Look on my works, ye Mighty, and despair!"
Nothing beside remains. Round the decay
Of that colossal wreck, boundless and bare,
The lone and level sands stretch far away.
The rich irony in the denouement of the film occurs when Hundert himself comes clean with another former student in Sedgewick's class, Martin Blyth, whom Mr. Hundert had cheated out of a shot at the Mr. Julius Caesar contest by grading too generously a competitor's (Sedgewick's) qualifying essay. It is Martin, in the last scene, who actually has grown the most, and so appreciates Mr. Hundert's contribution to his own success that he sends his son, the third generation, to St. Benedict's to experience himself the richness of Mr. Hundert's presence.
Who you are, less than what you teach, is what finally counts most, in teaching as in all walks of life. This is the lesson of the great teachers like Mr. Keating and Mr. Hundert, the lesson they model and teach.

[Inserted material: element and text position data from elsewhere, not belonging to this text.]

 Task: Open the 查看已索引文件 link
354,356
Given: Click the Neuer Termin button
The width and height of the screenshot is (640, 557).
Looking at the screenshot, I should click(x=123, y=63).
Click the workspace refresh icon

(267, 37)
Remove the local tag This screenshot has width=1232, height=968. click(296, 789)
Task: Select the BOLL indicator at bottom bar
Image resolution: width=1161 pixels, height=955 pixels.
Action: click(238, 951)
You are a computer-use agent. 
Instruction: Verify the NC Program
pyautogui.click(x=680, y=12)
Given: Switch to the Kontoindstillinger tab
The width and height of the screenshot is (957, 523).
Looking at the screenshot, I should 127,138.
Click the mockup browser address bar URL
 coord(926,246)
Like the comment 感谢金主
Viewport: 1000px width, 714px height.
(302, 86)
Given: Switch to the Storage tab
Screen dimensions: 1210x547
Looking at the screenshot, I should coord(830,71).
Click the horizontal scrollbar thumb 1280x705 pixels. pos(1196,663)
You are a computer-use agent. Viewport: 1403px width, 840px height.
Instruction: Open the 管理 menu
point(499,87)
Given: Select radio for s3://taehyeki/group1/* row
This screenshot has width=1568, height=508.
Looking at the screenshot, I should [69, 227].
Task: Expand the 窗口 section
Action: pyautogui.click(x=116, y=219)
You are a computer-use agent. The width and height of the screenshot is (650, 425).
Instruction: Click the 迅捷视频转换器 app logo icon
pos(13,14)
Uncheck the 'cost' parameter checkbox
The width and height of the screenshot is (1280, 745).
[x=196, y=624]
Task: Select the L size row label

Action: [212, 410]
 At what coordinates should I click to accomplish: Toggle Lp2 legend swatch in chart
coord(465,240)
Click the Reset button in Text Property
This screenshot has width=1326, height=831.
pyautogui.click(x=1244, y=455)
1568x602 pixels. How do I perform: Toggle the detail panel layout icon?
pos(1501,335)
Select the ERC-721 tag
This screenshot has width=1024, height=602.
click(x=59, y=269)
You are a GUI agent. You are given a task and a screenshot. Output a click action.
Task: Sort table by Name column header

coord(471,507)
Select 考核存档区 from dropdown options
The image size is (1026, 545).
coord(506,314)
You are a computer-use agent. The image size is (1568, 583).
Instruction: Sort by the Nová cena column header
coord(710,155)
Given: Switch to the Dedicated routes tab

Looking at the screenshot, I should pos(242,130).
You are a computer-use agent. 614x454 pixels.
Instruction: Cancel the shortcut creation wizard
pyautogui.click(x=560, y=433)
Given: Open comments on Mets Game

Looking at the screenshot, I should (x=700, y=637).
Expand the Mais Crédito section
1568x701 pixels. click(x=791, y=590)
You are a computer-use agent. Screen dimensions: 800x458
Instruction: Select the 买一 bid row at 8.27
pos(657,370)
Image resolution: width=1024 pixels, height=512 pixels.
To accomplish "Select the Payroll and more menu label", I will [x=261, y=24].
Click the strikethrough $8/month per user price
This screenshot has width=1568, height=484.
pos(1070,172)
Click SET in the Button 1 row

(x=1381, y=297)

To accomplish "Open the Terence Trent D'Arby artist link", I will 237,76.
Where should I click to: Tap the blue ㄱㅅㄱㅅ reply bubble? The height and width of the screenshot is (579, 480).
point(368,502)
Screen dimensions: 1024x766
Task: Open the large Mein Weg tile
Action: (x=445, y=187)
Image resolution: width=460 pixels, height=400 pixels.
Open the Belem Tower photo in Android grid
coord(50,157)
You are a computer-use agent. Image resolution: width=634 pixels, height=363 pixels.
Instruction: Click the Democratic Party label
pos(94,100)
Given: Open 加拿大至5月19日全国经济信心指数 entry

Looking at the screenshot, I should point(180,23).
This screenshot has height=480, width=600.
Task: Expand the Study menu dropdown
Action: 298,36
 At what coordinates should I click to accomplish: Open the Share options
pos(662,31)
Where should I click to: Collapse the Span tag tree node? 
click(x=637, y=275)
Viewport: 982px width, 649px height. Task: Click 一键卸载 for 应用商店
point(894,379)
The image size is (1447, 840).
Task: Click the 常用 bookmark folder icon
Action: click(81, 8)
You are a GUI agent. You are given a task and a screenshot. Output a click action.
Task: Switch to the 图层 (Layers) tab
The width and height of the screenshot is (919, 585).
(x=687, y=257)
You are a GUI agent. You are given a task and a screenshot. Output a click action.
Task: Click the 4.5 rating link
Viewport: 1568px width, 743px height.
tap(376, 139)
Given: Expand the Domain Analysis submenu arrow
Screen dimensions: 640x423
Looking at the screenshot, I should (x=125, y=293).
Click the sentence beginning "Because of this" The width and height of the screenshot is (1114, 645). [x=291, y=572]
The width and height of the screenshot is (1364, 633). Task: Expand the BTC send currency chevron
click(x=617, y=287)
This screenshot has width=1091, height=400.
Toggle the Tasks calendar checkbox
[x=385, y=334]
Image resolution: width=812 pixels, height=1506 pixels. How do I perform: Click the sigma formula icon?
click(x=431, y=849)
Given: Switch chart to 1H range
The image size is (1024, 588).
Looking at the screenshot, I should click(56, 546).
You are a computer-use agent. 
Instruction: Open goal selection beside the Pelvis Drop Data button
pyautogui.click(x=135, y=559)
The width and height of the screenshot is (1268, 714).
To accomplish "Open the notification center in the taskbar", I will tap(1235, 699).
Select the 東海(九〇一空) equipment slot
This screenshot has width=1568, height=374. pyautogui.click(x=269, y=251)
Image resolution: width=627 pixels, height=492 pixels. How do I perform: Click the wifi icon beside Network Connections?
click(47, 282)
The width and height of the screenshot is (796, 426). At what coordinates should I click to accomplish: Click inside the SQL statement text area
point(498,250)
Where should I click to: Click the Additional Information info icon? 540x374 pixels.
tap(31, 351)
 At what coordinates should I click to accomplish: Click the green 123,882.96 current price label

In the independent school world, we eschew the current bromide of hiring only "highly qualified teachers" (meaning certified in education courses). An axiom we offer at the NAIS Institute for New Heads is, "Hire happy people." The axiom is shorthand for: "Of course you'll hire people who are knowledgeable and smart; of course you'll hire people with high (emotional intelligence) that match their high IQs (academic intelligence); of course, you'll hire people who love kids. Given all that, remember to hire happy people." We mean those like Mr. Keating and Mr. Hundert who themselves, however flawed at times, are essentially whole and engaging and optimistic people, since to do otherwise is to dull the promise that each child brings to the enterprise of school. Hire someone "who will make all the difference in the life of a child."